Jakarta (Antaranews Jatim) - Nurfaiyzah Binti Casma Ali, yang bekerja sebagai asisten rumah tangga (ART) di satu keluarga di Jeddah, Arab Saudi telah 18 tahun putus komunikasi dengan keluarganya di Desa Sumuradem, Kecamatan Sukra, Indramayu, Jawa Barat.

KJRI Jeddah dalam keterangannya yang diterima Antara di Jakarta, Jumat menyebutkan, tidak semua pekerja migran Indonesia (PMI) yang hilang kontak itu karena ulah pengguna jasa, sebagian karena memang keinginannya sendiri seperti yang terjadi pada Nurfaiyzah.

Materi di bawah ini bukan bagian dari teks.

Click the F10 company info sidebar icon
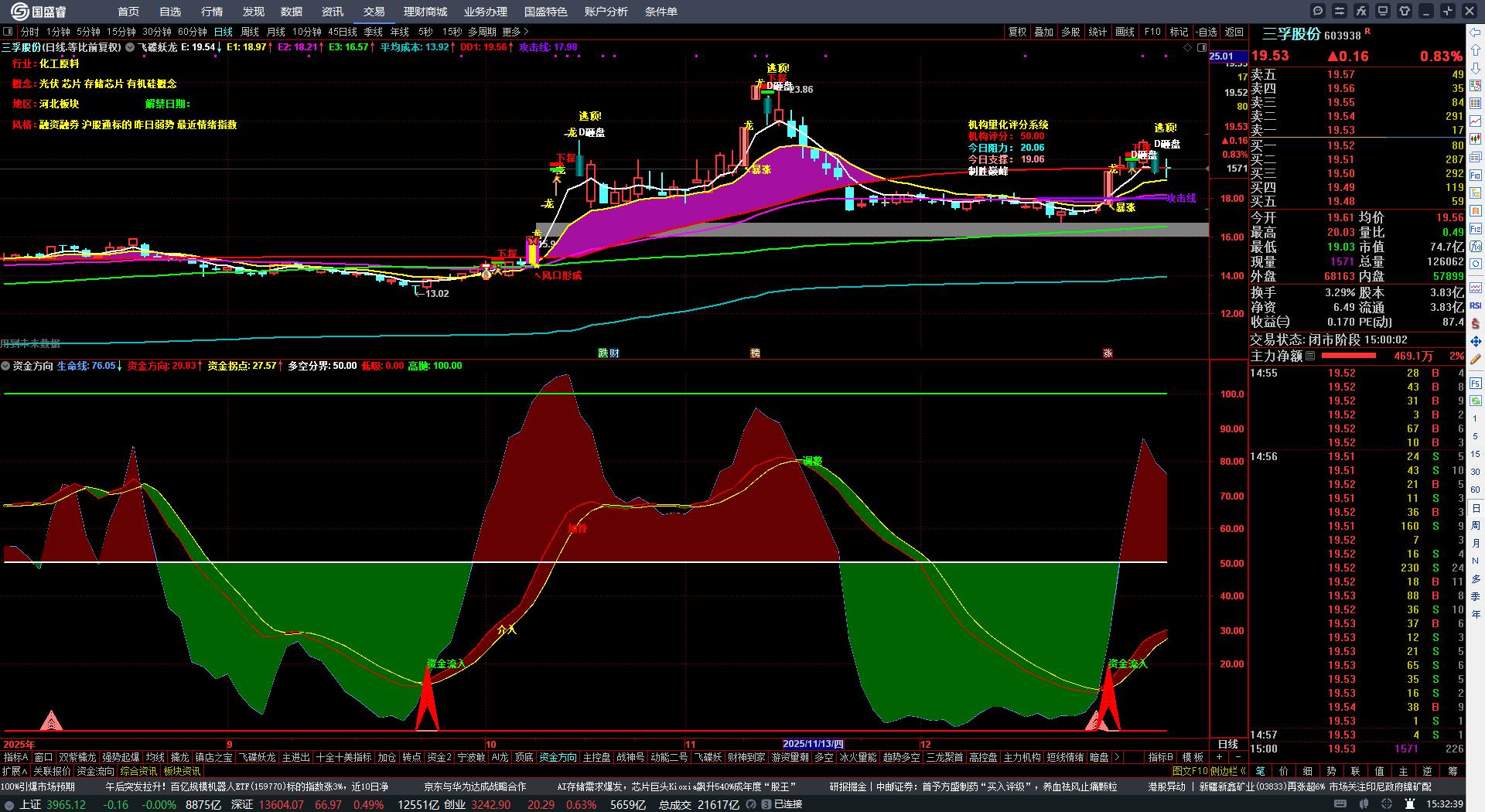The height and width of the screenshot is (812, 1485). point(1476,176)
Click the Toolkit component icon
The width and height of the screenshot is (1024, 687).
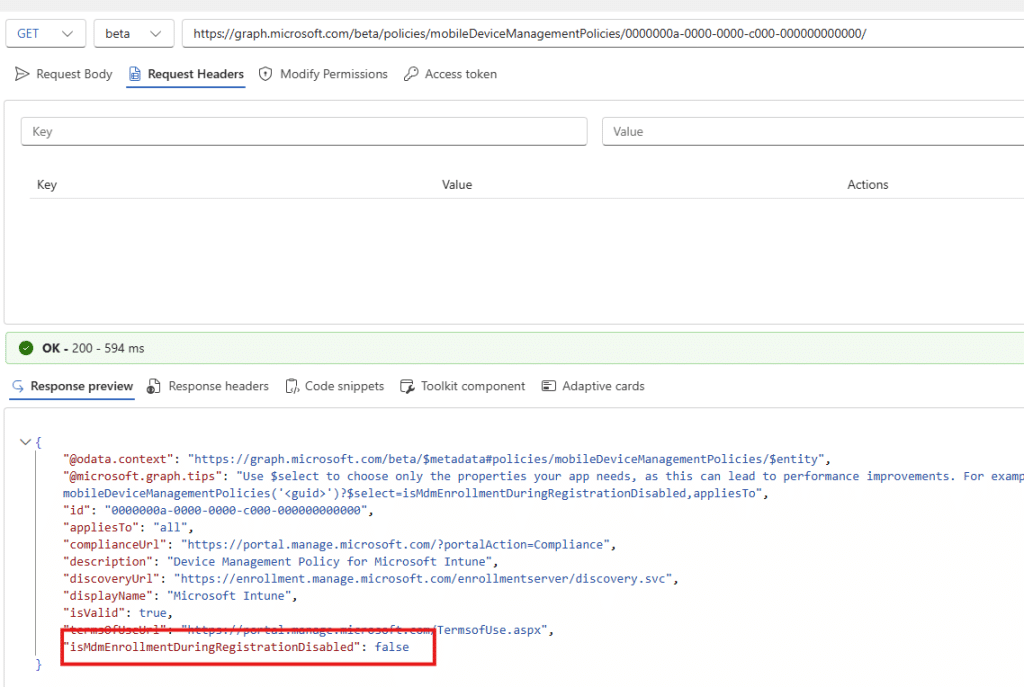tap(407, 386)
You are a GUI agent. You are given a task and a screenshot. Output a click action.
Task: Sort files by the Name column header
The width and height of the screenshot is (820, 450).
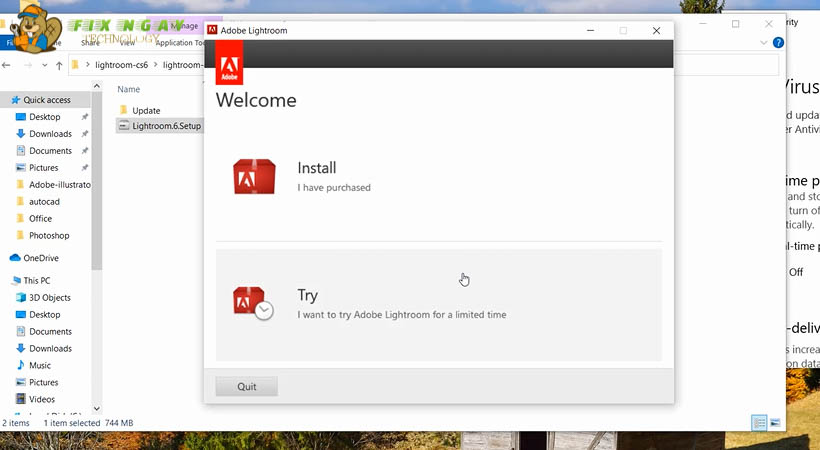click(129, 89)
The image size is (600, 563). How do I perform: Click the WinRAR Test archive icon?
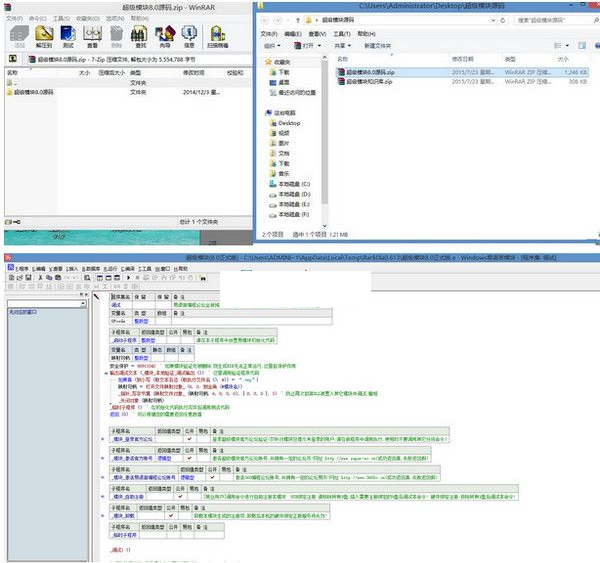(69, 38)
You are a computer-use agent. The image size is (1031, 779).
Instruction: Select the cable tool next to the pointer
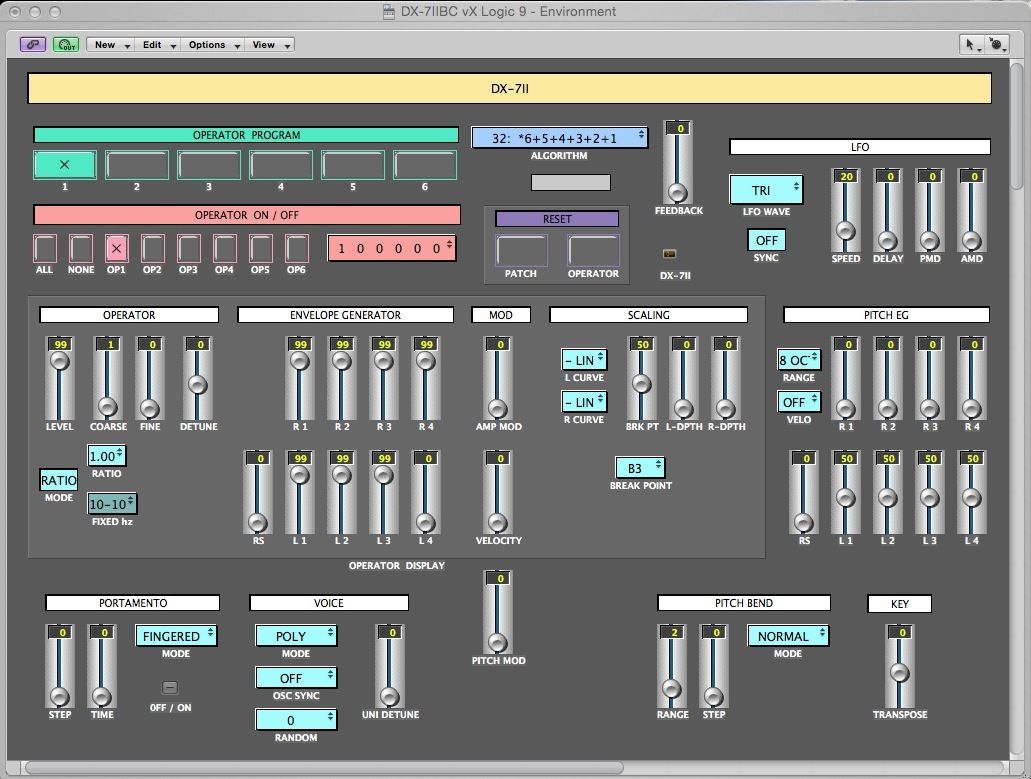click(997, 44)
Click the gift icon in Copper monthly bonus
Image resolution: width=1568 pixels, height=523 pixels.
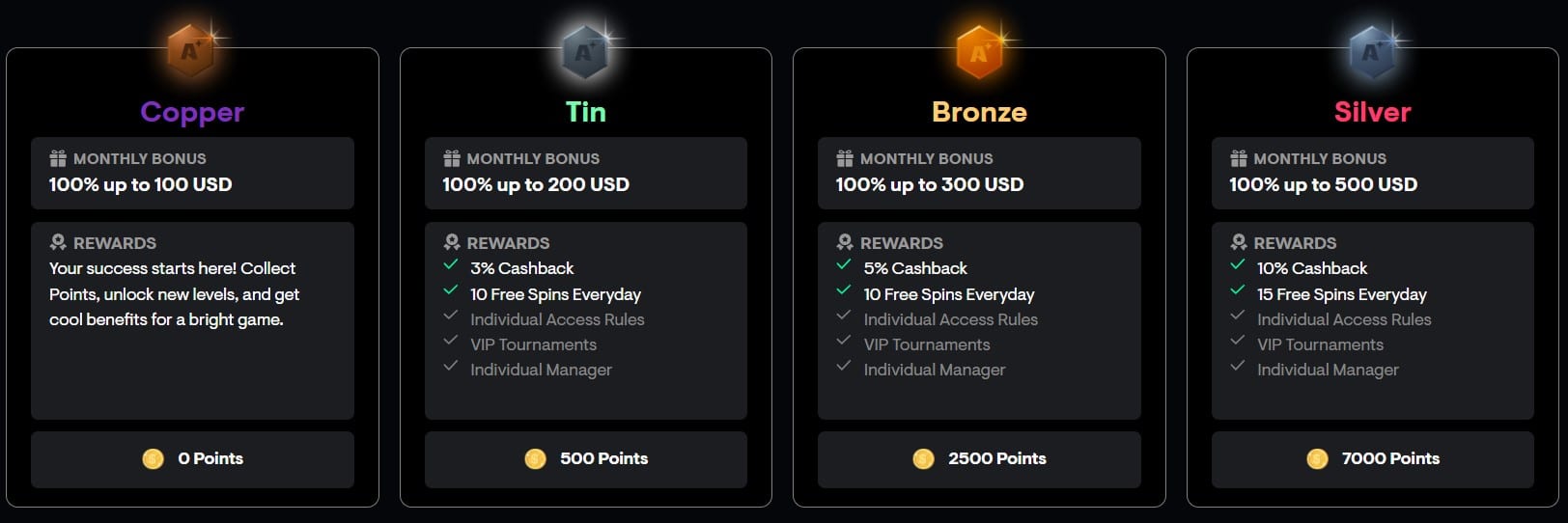pos(58,158)
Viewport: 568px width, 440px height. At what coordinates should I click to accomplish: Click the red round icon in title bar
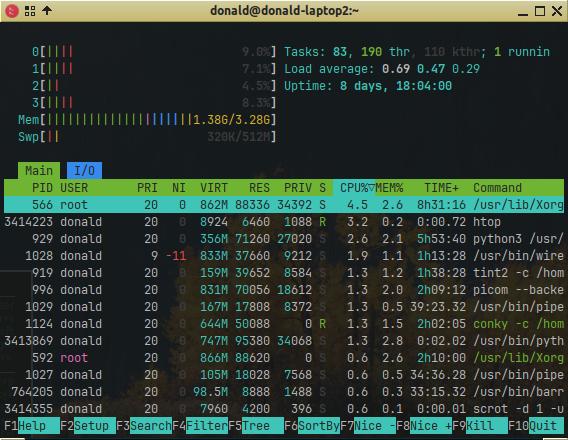pos(12,11)
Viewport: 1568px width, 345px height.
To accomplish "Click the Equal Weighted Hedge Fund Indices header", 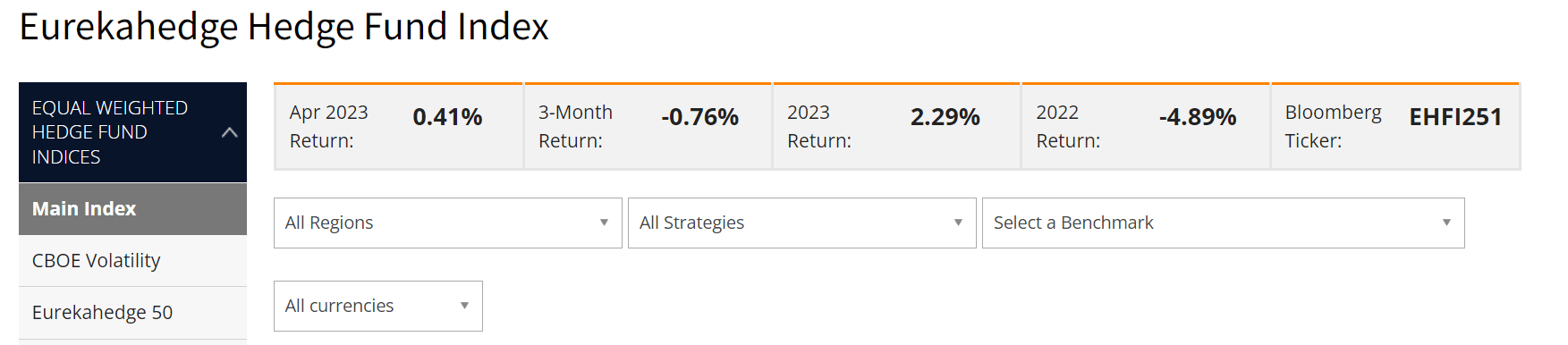I will point(132,132).
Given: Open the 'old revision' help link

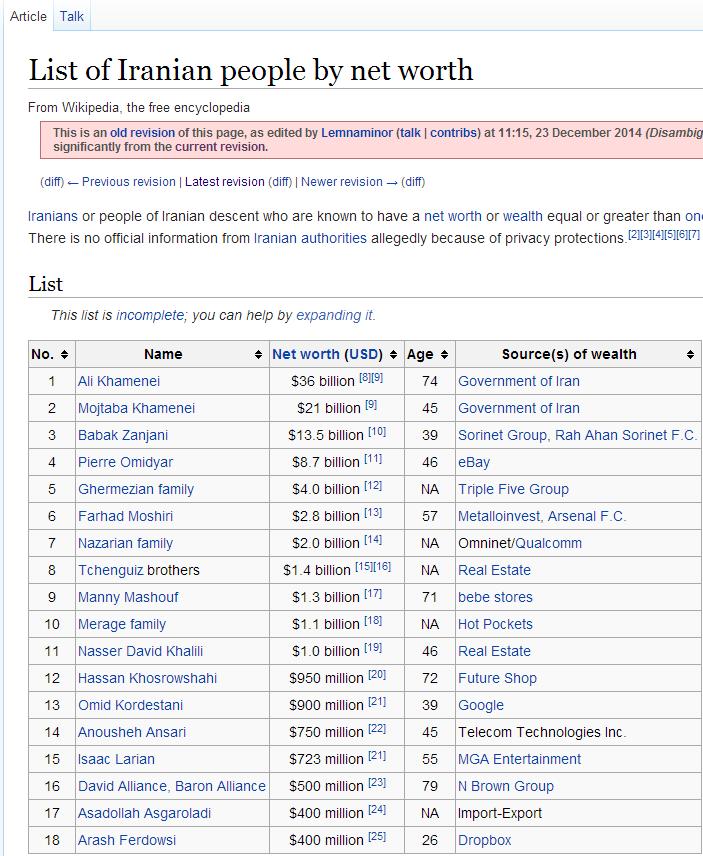Looking at the screenshot, I should (142, 133).
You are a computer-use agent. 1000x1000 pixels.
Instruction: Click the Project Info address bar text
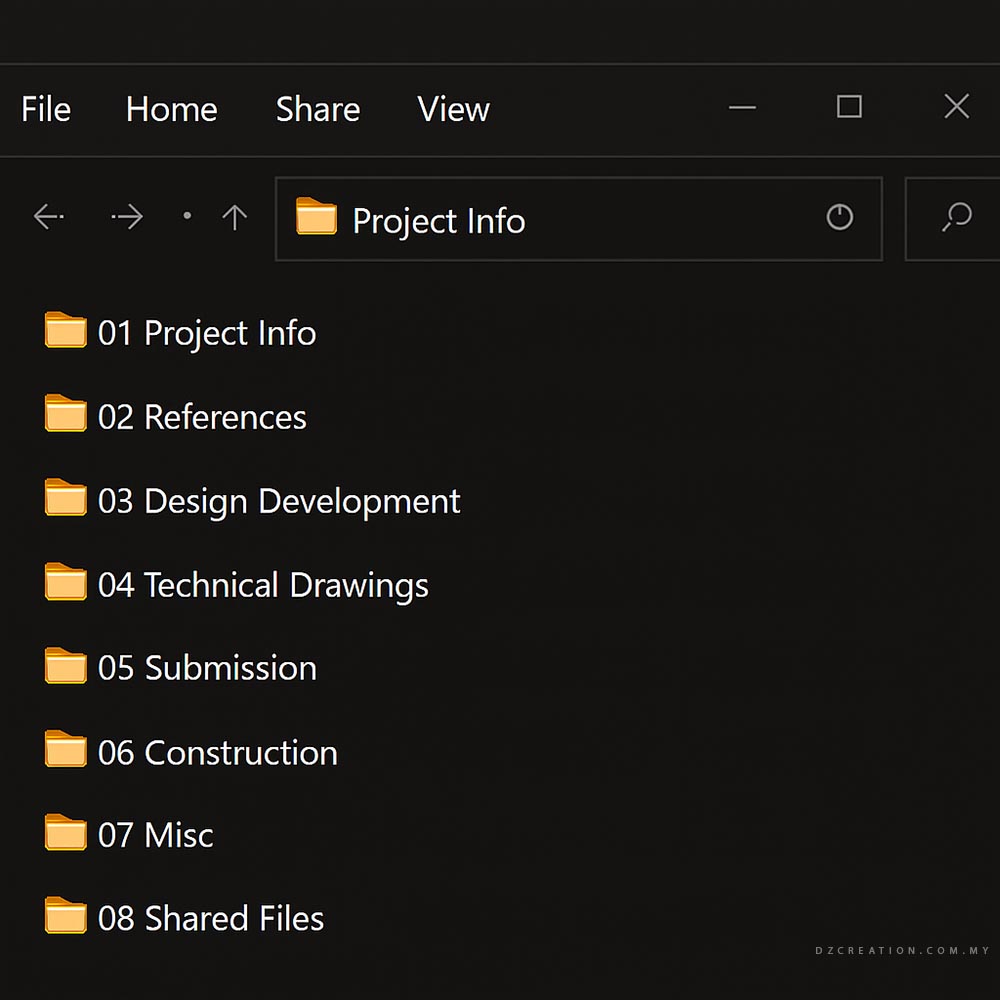438,221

Anak tertua dari dua bersaudara ini meninggalkan bangku SMP dan nekat berangkat ke Arab Saudi di usianya yang masih belia. Saat itu usianya 13 tahun, namun dibuat tua oleh perusahaan yang memberangkatkannya. Di paspornya tertera Nurfaiyzah kelahiran 25 Mei 1969. Ia dikirim ke Arab Saudi oleh  perusahaan pengerah jasa TKI atau Pelaksana Penempatan TKI Swasta (PPTKIS) Agrosin Marumi.

Dia mengaku tergiur untuk mengadu nasib di negeri Dua Tanah Suci itu setelah melihat kehidupan tetangganya tampak lebih sejahtera setelah bekerja ke Arab Saudi.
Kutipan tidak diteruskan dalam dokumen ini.